The technology didn't have to be designed that way. Google could, e.g. encrypt your gdrive contents client-side, and I bet there would be a way to store e-mail accounts encrypted so only the inbox/outbox would be stored in plain text on Google's servers. Facebook might be harder but it would be an interesting technical challenge to see what extent to which Facebook accounts could be stored encrypted on Facebook's servers. But by and large the internet is not designed that way. It is designed to leak your data all over the place, to every sysadmin at every intermediary, which makes privacy very hard to achieve, whether from the government or from companies.
It's easy to search encrypted data, you just decrypt it first.
What makes you think Google would be reckless enough to store unencrypted private data on disk, or incompetent enough to not implement search over an encrypted set of data?
My suggestion was to encrypt the data client-side and store the accounts encrypted, so Google couldn't themselves decrypt the accounts. The purpose is to think of ways to structure the technologies so the hosting providers don't have to be trusted entities.
That doesn't work, as anyone providing you a clientside cryptosystem can provide you a backdoored clientside cryptosystem at the government's demand (one that silently uploads your key material to the server).
It doesn't matter if they don't normally store the key. It's a webapp.
Also, they need the key to do search. Furthermore, this does nothing to hide the metadata surrounding your communications, which necessarily must not be encrypted for services to work.

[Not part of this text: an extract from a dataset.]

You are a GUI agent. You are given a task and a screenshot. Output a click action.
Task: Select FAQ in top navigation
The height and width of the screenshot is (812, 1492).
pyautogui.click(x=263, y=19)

The technology didn't have to be designed that way. Google could, e.g. encrypt your gdrive contents client-side, and I bet there would be a way to store e-mail accounts encrypted so only the inbox/outbox would be stored in plain text on Google's servers. Facebook might be harder but it would be an interesting technical challenge to see what extent to which Facebook accounts could be stored encrypted on Facebook's servers. But by and large the internet is not designed that way. It is designed to leak your data all over the place, to every sysadmin at every intermediary, which makes privacy very hard to achieve, whether from the government or from companies.